### Requirement
Write out, word for word, only the lines from the one with "Interior & Trim (44, 669)" to the end of the data below.

(Stored data)

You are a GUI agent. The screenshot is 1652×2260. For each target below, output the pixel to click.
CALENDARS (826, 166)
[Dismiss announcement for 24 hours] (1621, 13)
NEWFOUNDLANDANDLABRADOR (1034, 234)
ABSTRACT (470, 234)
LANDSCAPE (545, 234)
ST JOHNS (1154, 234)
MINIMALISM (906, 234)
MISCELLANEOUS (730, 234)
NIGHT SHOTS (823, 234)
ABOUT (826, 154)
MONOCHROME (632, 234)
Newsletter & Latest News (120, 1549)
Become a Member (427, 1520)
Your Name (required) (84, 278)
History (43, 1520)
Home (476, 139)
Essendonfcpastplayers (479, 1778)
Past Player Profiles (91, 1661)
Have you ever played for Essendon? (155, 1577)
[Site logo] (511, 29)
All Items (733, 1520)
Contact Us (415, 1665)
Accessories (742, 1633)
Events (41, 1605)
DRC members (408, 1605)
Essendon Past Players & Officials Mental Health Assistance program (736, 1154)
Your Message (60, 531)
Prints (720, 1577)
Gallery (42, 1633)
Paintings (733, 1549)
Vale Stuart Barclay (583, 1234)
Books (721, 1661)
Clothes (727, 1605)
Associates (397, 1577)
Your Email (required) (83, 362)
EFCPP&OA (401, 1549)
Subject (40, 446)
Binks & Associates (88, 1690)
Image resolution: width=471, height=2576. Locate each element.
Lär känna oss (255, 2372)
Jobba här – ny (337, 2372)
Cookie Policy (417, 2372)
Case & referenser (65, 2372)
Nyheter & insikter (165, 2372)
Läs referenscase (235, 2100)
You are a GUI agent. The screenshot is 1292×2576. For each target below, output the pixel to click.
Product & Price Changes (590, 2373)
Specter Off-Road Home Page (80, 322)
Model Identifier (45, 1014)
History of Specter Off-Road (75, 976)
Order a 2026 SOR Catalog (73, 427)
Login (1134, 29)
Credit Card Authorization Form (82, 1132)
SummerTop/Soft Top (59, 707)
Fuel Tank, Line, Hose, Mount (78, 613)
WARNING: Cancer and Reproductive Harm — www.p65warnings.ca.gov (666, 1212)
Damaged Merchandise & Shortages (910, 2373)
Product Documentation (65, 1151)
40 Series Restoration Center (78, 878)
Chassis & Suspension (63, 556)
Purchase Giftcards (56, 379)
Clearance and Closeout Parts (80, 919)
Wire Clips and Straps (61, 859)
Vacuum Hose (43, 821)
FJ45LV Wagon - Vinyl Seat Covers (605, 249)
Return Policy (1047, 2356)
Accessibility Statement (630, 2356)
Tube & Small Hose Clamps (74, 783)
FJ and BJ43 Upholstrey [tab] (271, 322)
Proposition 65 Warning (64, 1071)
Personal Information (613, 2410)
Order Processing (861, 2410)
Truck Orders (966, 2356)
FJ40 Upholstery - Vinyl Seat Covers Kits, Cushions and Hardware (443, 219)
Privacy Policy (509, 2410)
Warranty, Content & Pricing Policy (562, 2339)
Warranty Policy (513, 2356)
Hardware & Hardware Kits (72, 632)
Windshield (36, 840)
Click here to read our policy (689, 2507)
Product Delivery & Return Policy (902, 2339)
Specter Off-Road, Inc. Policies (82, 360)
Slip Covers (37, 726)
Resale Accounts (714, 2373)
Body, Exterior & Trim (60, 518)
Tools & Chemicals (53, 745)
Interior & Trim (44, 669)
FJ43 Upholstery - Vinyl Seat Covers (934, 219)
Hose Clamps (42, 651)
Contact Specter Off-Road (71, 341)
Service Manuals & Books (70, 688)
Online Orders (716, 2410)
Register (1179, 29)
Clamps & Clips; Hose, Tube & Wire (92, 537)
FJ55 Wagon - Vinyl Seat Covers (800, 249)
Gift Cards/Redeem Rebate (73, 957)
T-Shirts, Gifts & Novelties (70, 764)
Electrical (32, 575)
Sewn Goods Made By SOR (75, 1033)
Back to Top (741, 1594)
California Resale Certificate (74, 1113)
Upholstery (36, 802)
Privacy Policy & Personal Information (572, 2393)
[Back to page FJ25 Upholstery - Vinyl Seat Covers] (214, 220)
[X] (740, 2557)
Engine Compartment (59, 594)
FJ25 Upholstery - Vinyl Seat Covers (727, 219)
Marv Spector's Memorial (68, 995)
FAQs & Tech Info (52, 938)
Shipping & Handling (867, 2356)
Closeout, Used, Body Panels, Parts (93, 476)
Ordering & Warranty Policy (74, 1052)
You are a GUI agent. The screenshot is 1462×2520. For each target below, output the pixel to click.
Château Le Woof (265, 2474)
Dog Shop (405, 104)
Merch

### Reply to the task
Interior & Trim (44, 669)
FJ43 Upholstery - Vinyl Seat Covers (934, 219)
Hose Clamps (42, 651)
Contact Specter Off-Road (71, 341)
Service Manuals & Books (70, 688)
Online Orders (716, 2410)
Register (1179, 29)
Clamps & Clips; Hose, Tube & Wire (92, 537)
FJ55 Wagon - Vinyl Seat Covers (800, 249)
Gift Cards/Redeem Rebate (73, 957)
T-Shirts, Gifts & Novelties (70, 764)
Electrical (32, 575)
Sewn Goods Made By SOR (75, 1033)
Back to Top (741, 1594)
California Resale Certificate (74, 1113)
Upholstery (36, 802)
Privacy Policy & Personal Information (572, 2393)
[Back to page FJ25 Upholstery - Vinyl Seat Covers] (214, 220)
[X] (740, 2557)
Engine Compartment (59, 594)
FJ25 Upholstery - Vinyl Seat Covers (727, 219)
Marv Spector's Memorial (68, 995)
FAQs & Tech Info (52, 938)
Shipping & Handling (867, 2356)
Closeout, Used, Body Panels, Parts (93, 476)
Ordering & Warranty Policy (74, 1052)
You are a GUI agent. The screenshot is 1462×2520. For each target below, output the pixel to click.
Château Le Woof (265, 2474)
Dog Shop (405, 104)
Merch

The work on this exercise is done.